I’ll leave the last words to my favourite Marxist, Brendan O’Neill:
The identitarian impulse has catastrophically divided society. It has nurtured cultural and racial conflict. It has given rise to a grotesque game of competitive grievance. It has had an inexorably fragmentary impact, ripping the social fabric. We are now actively invited to think racially, behave racially, conceive of ourselves as little more than white men or black women or whatever, and to engage with people through a racially and culturally heightened perspective: check your white privilege, watch your microaggressions, stay in your cultural lane, etc. It would be remarkable if such a depraved culture did nothelp to nurture new forms of violence. New Zealand confirms that identitarianism is now a scourge of the violent right as well as the woke left.

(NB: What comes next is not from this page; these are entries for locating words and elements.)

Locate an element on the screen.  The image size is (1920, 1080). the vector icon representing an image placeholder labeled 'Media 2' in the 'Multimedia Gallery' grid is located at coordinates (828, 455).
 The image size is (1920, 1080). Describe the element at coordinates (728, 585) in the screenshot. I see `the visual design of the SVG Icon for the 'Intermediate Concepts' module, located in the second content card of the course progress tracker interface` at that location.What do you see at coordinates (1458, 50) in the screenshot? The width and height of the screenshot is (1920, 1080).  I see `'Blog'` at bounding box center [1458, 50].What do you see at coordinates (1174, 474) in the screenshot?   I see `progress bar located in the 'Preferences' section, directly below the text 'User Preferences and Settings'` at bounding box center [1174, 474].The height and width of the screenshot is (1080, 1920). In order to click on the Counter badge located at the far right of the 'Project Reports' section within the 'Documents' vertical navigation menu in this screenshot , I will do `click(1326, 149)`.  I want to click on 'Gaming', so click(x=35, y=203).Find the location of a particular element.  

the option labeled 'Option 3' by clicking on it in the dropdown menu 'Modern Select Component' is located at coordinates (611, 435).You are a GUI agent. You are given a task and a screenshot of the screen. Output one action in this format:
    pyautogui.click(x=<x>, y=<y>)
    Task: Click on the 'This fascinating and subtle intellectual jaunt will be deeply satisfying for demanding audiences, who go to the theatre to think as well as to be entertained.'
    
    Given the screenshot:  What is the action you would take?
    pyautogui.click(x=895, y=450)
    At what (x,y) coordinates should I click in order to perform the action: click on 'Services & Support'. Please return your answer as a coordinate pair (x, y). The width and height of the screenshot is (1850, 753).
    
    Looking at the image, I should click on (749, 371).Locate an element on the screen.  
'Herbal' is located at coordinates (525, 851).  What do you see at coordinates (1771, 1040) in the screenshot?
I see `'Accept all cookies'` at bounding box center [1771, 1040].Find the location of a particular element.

The only person to blame for the massacres in New Zealand is the man who carried them out. No identitarian politician or activist or commentator is responsible for this. But if we want to limit the attraction of such violent identitarian thinking, such vicious cultural paranoia, we must urgently make the case for a new humanist politics in which your character and humanity count for more than your skin colour and your heritage. The war of identities must end, whether it’s in public life or bloodstained places of worship.